### Text block
### Workshop — Friday, June 24, 2016

#### Optimization Methods for the Next Generation of Machine Learning

**Abstract:** The future of optimization for machine learning, lies in the design of methods for nonconvex optimization problems, such as those arising through the use of deep neural networks. Nonconvex formulations lead to more powerful predictive models, but are much more complex in the sense that they result in much more challenging optimization problems. This workshop will bring together experts from the machine learning and optimization communities whose research focuses on the design of optimization methodologies that combine recent trends of optimization in machine learning—stochasticity, parallel and distributed computing, and second order information—but do so in nonconvex settings.

#### Organizers

Katya Scheinberg | Lehigh University |

Yoshua Bengio | University of Montreal |

Frank E. Curtis | Lehigh University |

Jorge Nocedal | Northwestern University |

#### Schedule

Below is an outline of the schedule. Please check back later for further details, which will be posted as they are developed. The poster spotlights will involve short presentations by a few selected poster contributors, which are to be determined.

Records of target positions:
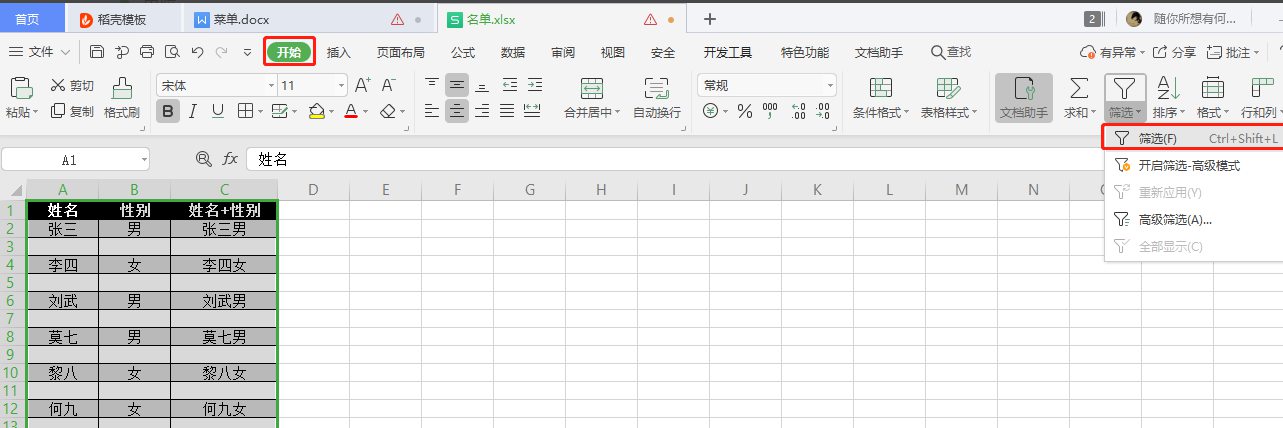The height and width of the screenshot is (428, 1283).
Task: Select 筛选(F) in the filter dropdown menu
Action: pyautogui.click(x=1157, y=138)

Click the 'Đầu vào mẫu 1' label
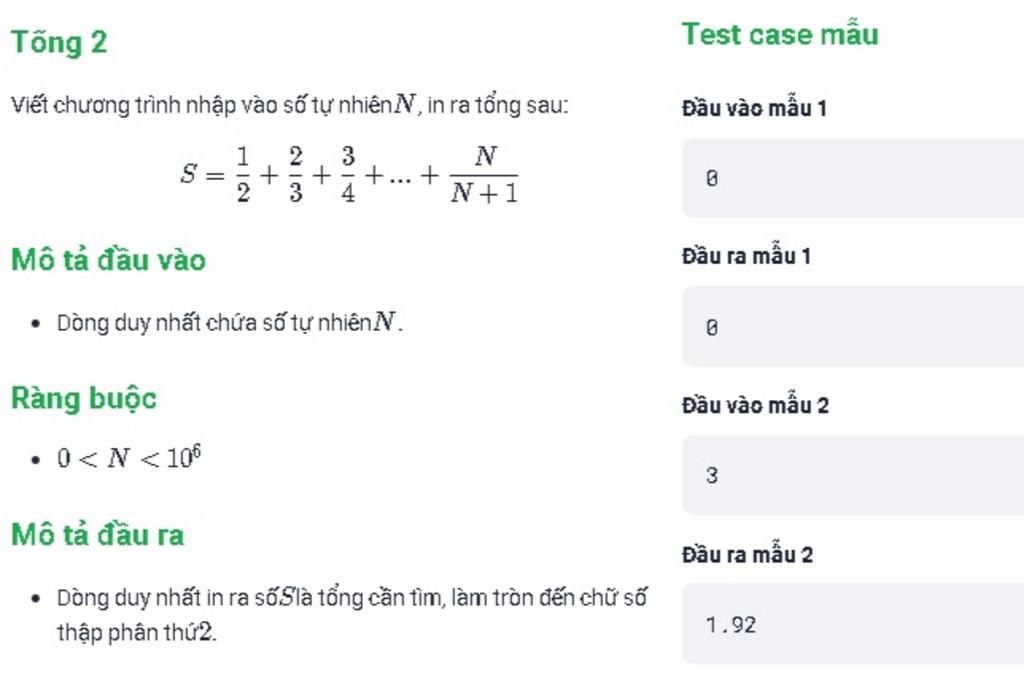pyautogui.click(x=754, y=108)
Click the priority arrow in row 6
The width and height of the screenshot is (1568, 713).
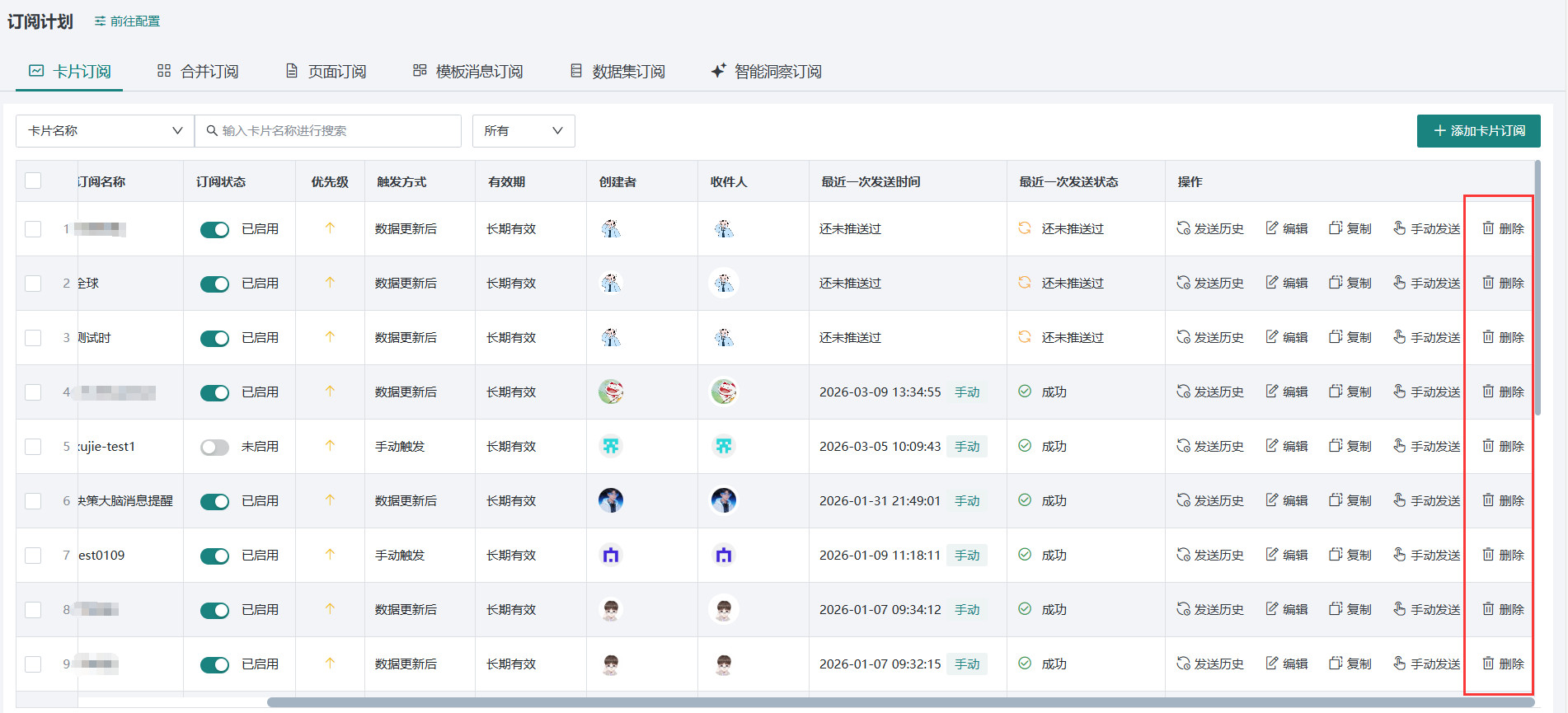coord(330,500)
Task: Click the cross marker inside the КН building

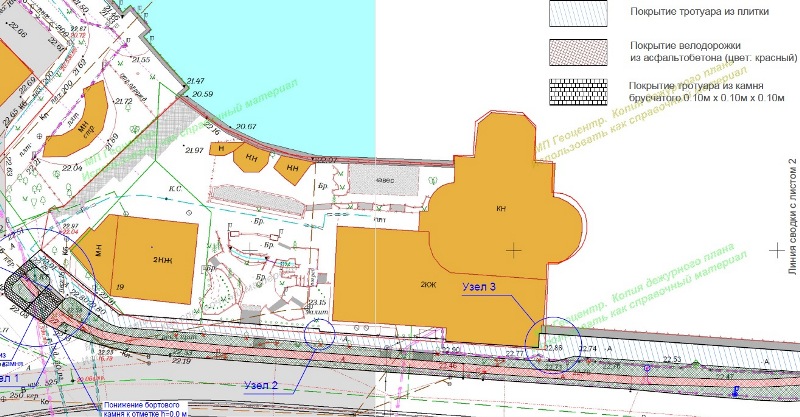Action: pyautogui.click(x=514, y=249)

### Work required
Retype the part of the workshop announcement that opens with "Yoshua Bengio |" and closes with "to be determined.", keeping every word and mark unchanged. The records have no connection to the workshop announcement.

### Finished task
Yoshua Bengio | University of Montreal |

Frank E. Curtis | Lehigh University |

Jorge Nocedal | Northwestern University |

#### Schedule

Below is an outline of the schedule. Please check back later for further details, which will be posted as they are developed. The poster spotlights will involve short presentations by a few selected poster contributors, which are to be determined.